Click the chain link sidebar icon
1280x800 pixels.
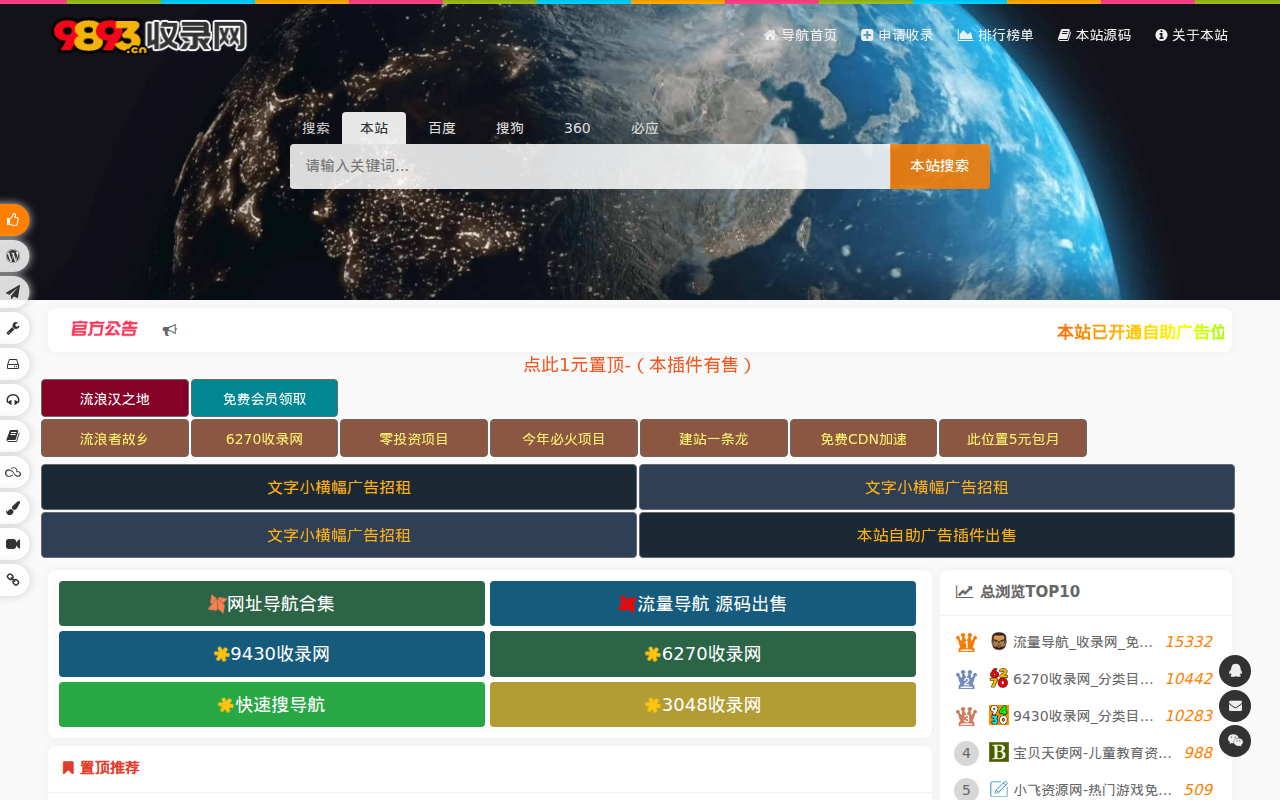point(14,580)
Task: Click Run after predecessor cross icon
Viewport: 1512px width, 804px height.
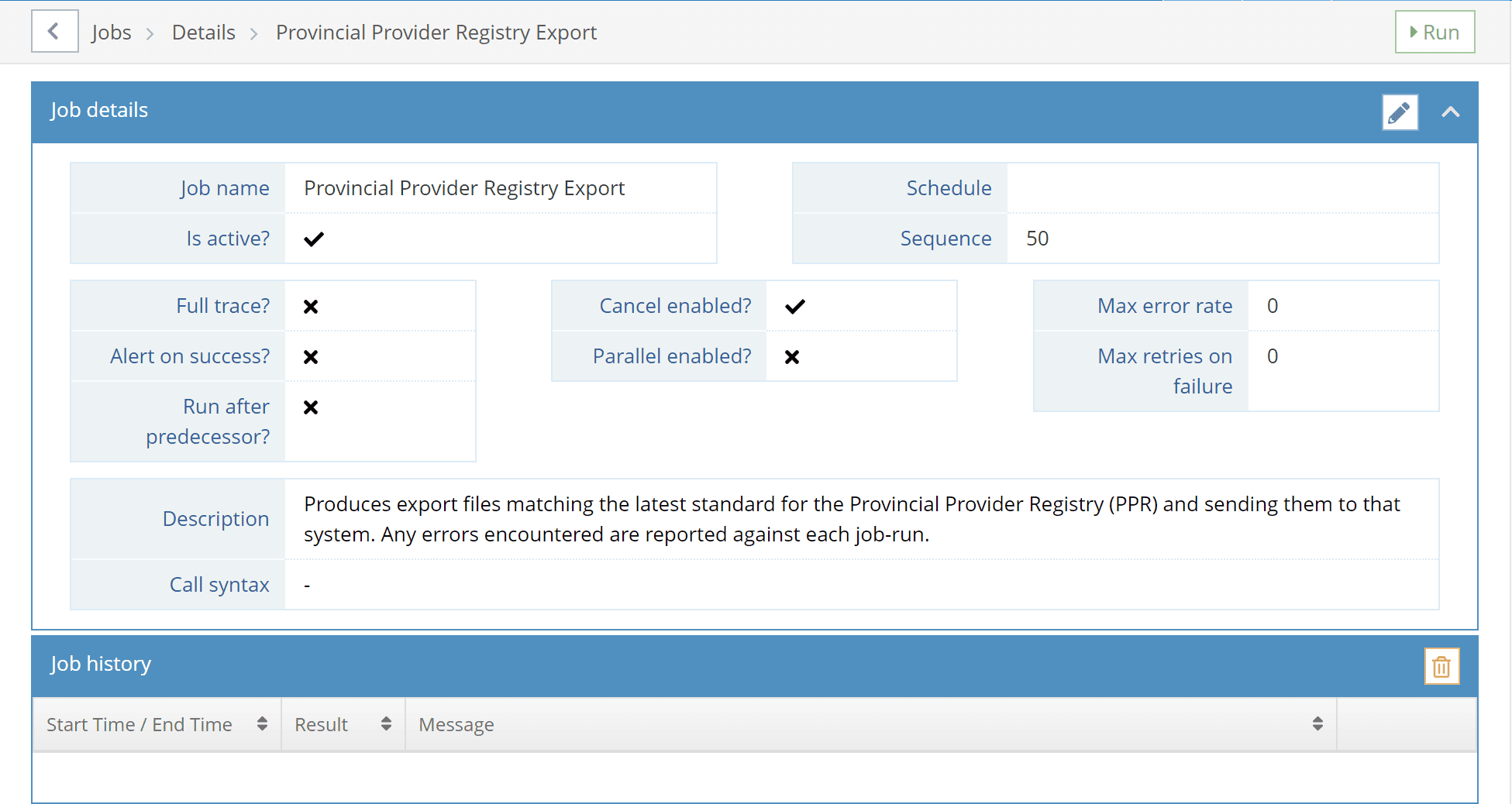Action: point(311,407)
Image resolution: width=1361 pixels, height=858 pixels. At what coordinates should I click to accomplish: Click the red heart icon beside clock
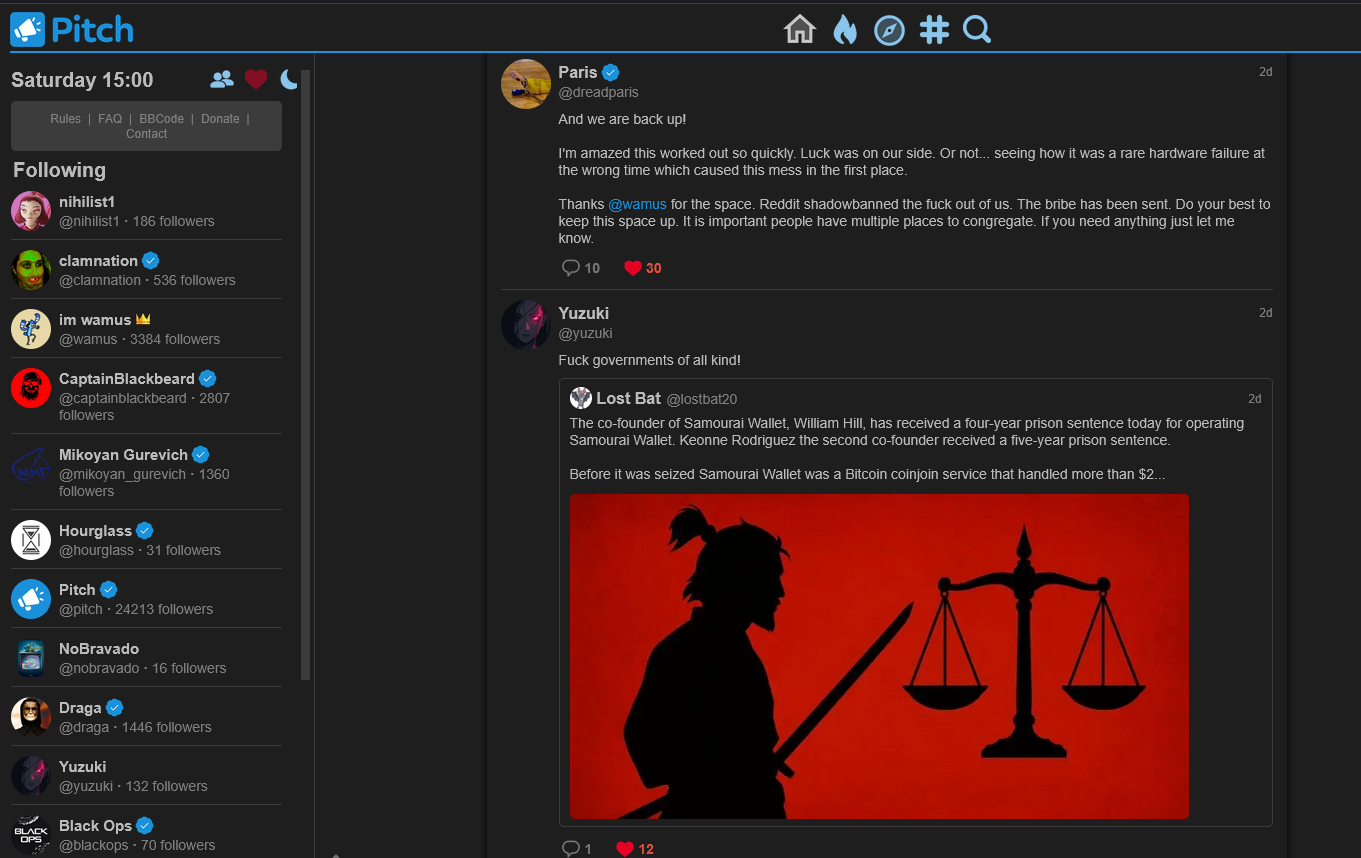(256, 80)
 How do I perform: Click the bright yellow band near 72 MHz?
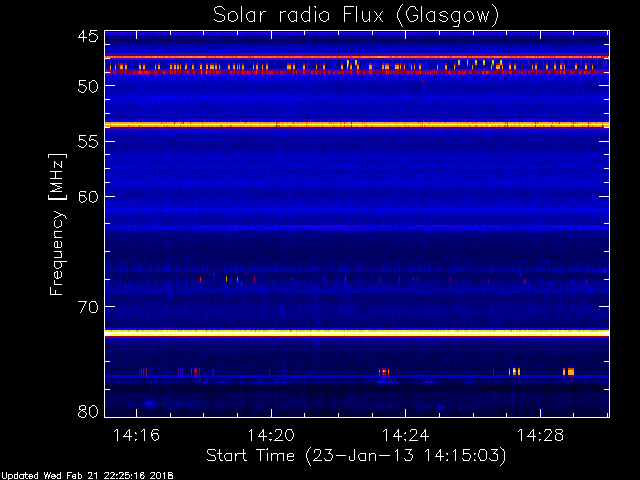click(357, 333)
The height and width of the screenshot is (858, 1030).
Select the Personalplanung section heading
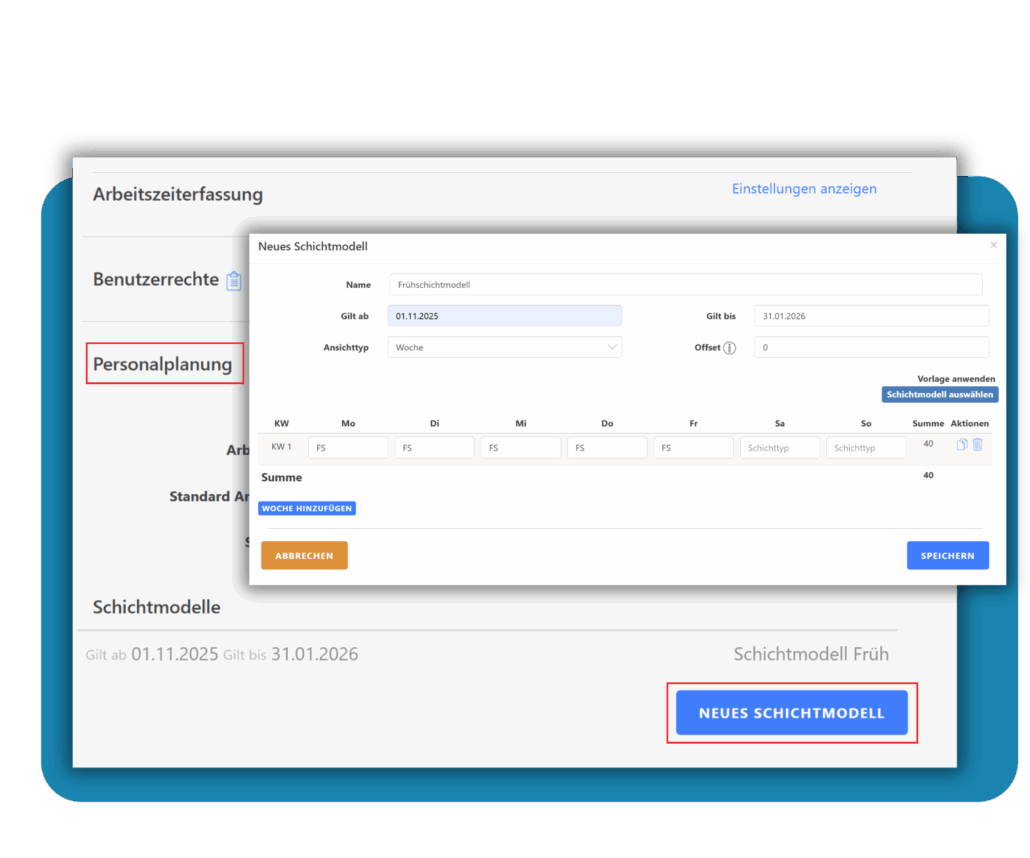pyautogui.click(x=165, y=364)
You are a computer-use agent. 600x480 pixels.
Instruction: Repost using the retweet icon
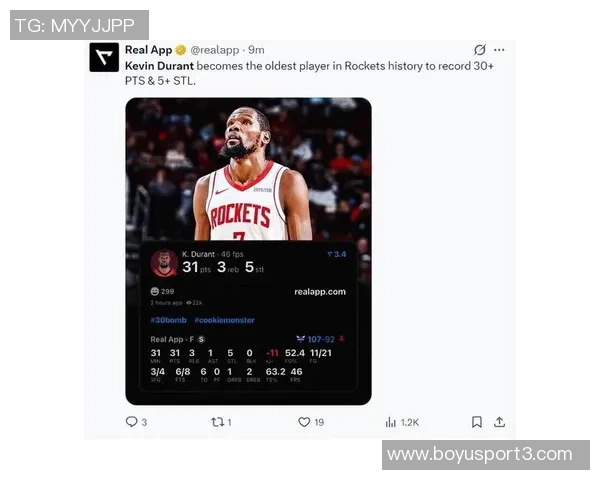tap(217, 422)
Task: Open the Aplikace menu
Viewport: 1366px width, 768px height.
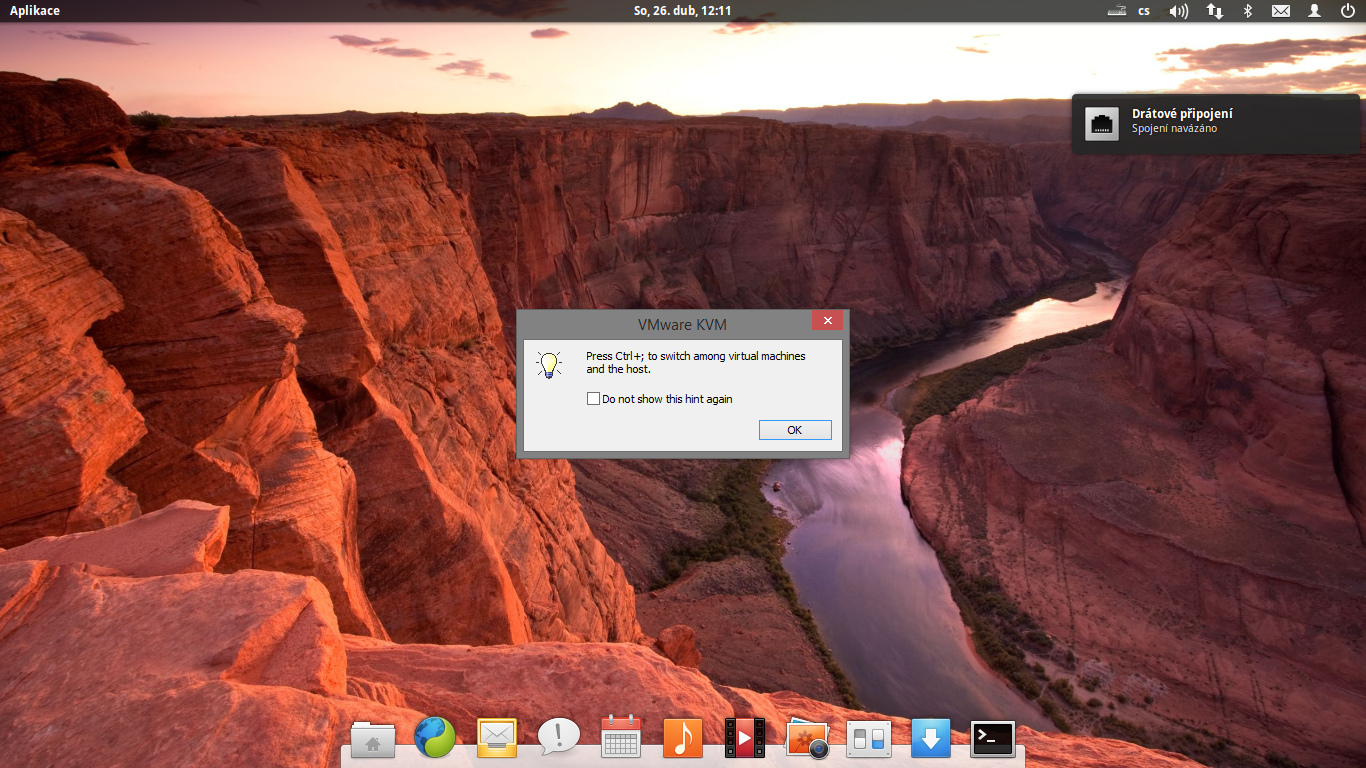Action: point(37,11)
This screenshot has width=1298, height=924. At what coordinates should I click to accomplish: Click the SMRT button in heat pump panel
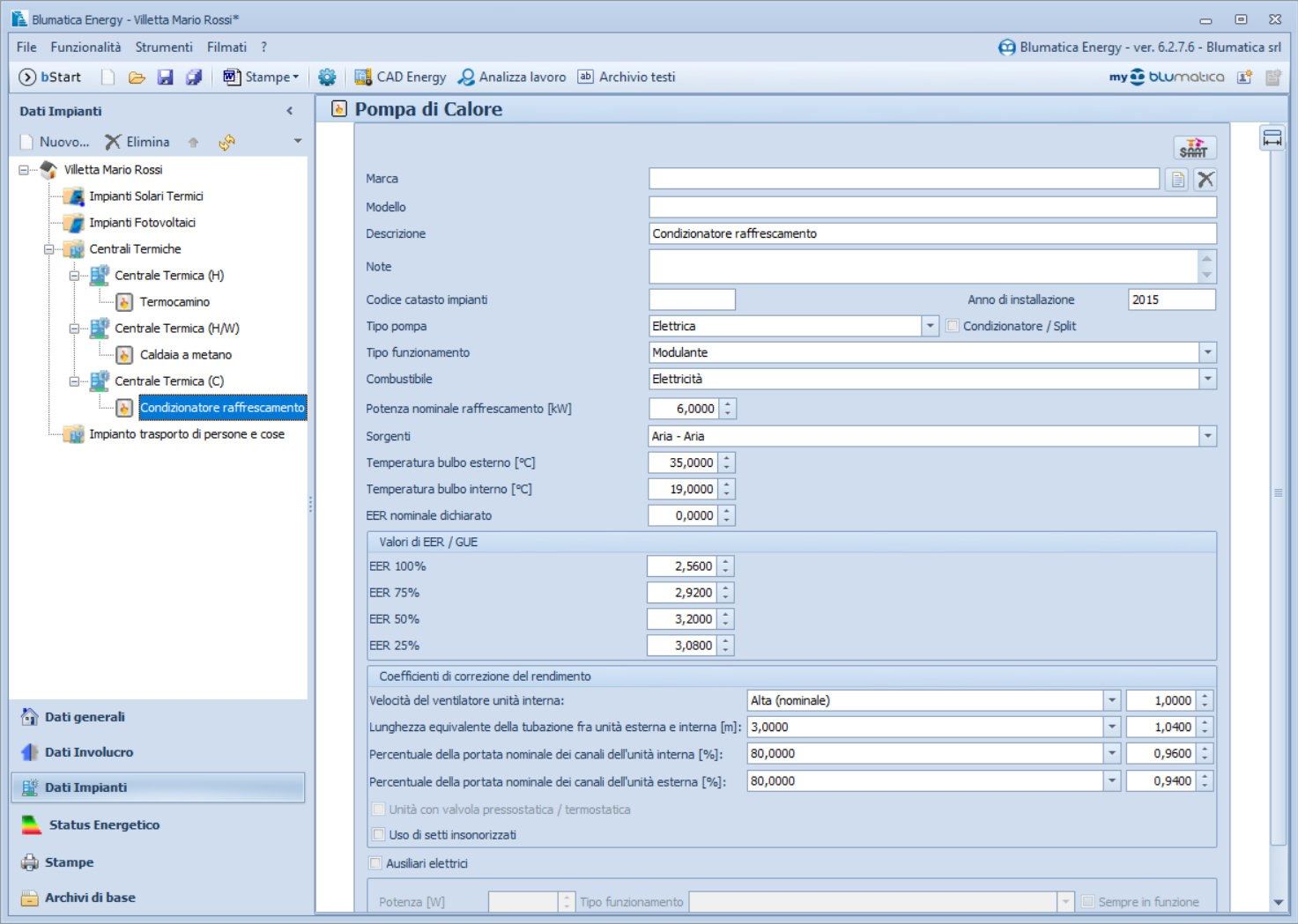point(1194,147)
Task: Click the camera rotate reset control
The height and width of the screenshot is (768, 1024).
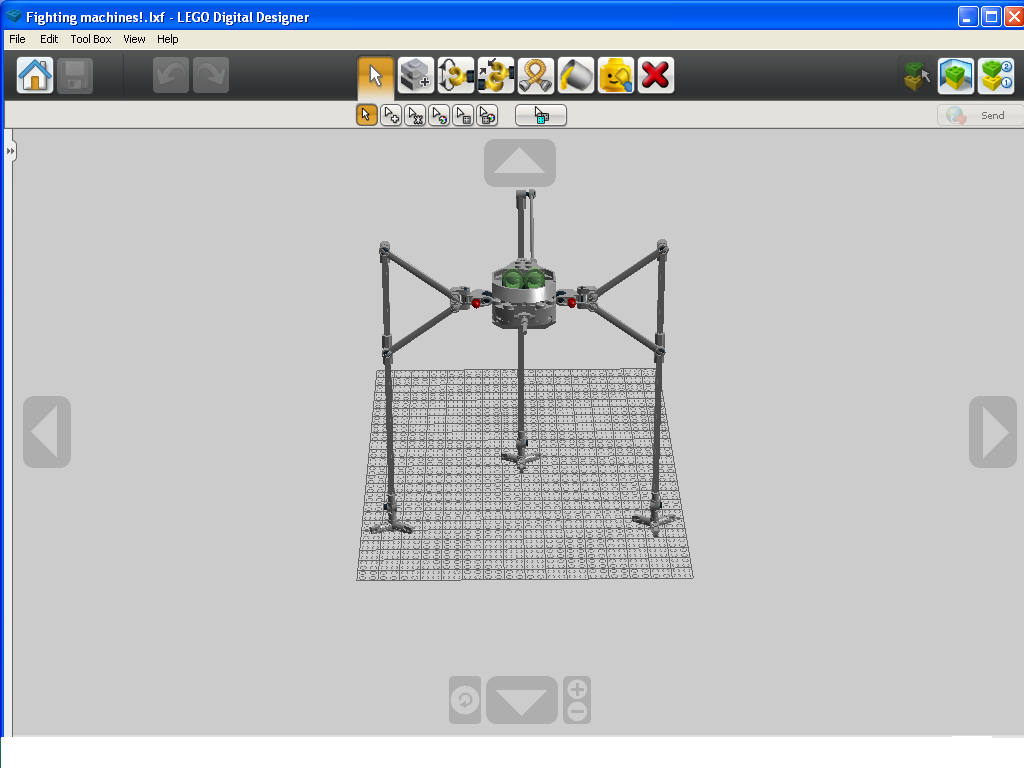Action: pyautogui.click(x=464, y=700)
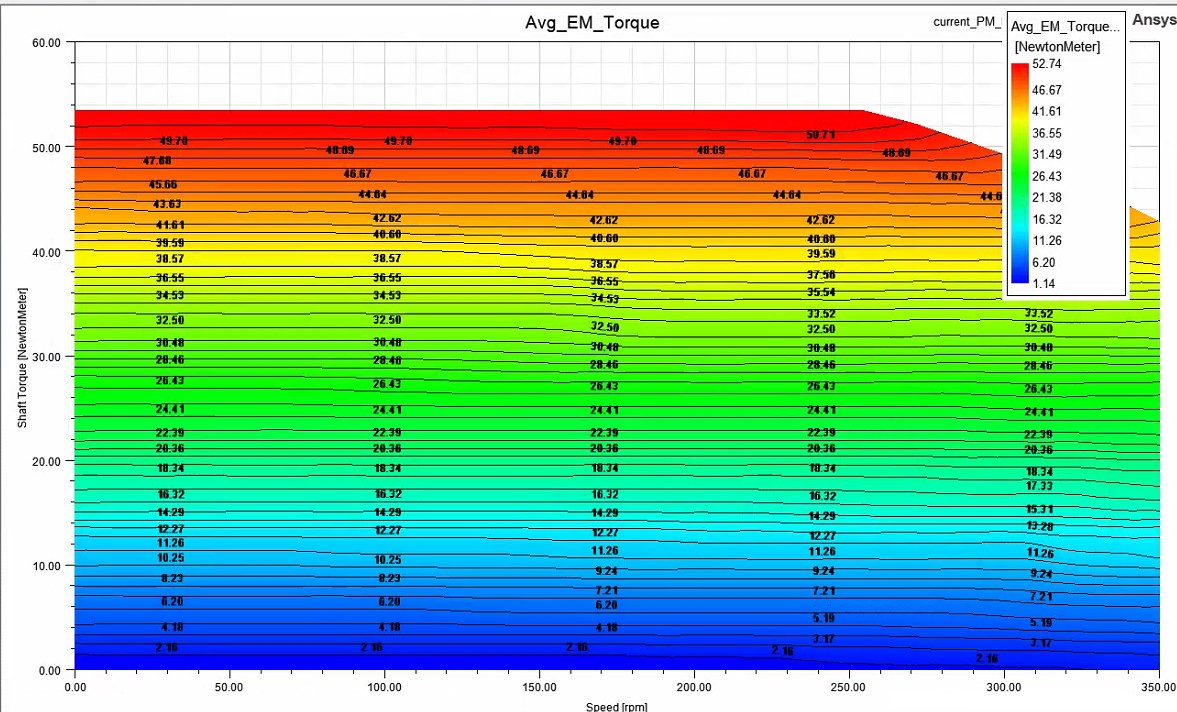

# [Action item]
Your answer should be the lines of the records that include the word "Task".

# [Response]
Task: Click Run after predecessor cross icon
Task: Open the Aplikace menu
Task: Click the camera rotate reset control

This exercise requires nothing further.